■ ФРАГМЕНТ:
+++
Основательно намочив ноги, я возвращаюсь к нашему базовому лагерю. Чуть не падаю вместе с обрушивающимся снежным козырьком в овраг и запоминаю всеми своими чувствами здешний ландшафт. В грязном городе я буду тосковать по всему этому. Вдруг под низкими полярными облаками пролетает огромный транспортный самолет с дальнего военного аэродрома Североморск-1. Это — неожиданность. И еще откуда-то из зарослей тянет вонью. На мгновения мне становится немного не по себе, но это не паника. На открытом пространстве я ощущаю присутствие постороннего. И это не человек.
«Коси под дурачка»: обходя военные базы и гарнизоны
Весь наш запас еды на пятый день вольной жизни в тайге — четыре печенья, пачка арахиса, кусочек колбасы и шоколадка. Решено выбираться в Мурманск. За ночь из-за теплого южного ветра озеро Черногубское меняется до неузнаваемости. Местами у берега уже поднялся лед. Ноги намокают от сырости: мокрый снег, вода и повышенная влажность делают свое дело. Впрочем, на пару часов выглядывает солнце, и я даже раздеваюсь до термобелья. Однако вскоре вновь становится пасмурно.
+++
[Собранные записи данных]

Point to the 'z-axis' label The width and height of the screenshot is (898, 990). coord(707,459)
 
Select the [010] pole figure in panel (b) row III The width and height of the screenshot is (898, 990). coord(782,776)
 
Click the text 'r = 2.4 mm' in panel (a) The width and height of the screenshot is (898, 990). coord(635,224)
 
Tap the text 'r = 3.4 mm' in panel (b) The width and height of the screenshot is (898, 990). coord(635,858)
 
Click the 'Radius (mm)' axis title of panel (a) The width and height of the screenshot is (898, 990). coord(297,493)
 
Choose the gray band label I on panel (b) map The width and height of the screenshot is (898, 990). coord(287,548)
+++
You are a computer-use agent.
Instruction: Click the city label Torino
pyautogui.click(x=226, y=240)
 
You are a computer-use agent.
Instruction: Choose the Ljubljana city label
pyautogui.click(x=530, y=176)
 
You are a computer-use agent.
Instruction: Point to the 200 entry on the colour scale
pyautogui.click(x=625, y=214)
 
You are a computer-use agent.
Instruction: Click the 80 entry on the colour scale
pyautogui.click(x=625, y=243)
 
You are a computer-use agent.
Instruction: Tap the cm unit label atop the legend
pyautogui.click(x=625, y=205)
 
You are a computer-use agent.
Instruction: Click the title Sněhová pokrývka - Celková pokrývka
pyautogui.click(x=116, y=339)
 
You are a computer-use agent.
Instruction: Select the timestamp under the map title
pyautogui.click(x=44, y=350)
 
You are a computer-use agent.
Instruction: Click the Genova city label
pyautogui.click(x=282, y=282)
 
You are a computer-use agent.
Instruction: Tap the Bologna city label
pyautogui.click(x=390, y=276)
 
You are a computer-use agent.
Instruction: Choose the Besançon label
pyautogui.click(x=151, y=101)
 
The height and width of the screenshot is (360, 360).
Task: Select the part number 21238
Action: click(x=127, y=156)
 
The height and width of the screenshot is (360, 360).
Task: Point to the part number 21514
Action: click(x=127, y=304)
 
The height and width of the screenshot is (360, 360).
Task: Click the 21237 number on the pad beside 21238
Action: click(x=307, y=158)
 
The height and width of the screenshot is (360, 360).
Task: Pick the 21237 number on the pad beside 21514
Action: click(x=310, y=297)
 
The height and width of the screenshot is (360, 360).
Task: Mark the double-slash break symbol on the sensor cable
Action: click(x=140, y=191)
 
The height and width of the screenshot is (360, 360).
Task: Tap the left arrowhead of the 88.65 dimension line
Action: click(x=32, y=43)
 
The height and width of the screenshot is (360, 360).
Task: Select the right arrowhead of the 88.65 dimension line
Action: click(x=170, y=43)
+++
■ ЗАДАНИЯ:
**A.** Ответьте на вопросы по фрагменту:
(i) С какого аэродрома пролетает транспортный самолет?
(ii) Что составляет весь запас еды на пятый день жизни в тайге?
(iii) Из-за чего озеро Черногубское за ночь меняется до неузнаваемости?
**B.** Перепишите из фрагмента дословно текст от слов «Основательно намочив ноги, я» до слов «это не человек.».

■ ОТВЕТЫ ПО НОМЕРАМ:
**A.**
(i) С дальнего военного аэродрома Североморск-1.
(ii) Четыре печенья, пачка арахиса, кусочек колбасы и шоколадка.
(iii) Из-за теплого южного ветра.

**B.**
Основательно намочив ноги, я возвращаюсь к нашему базовому лагерю. Чуть не падаю вместе с обрушивающимся снежным козырьком в овраг и запоминаю всеми своими чувствами здешний ландшафт. В грязном городе я буду тосковать по всему этому. Вдруг под низкими полярными облаками пролетает огромный транспортный самолет с дальнего военного аэродрома Североморск-1. Это — неожиданность. И еще откуда-то из зарослей тянет вонью. На мгновения мне становится немного не по себе, но это не паника. На открытом пространстве я ощущаю присутствие постороннего. И это не человек.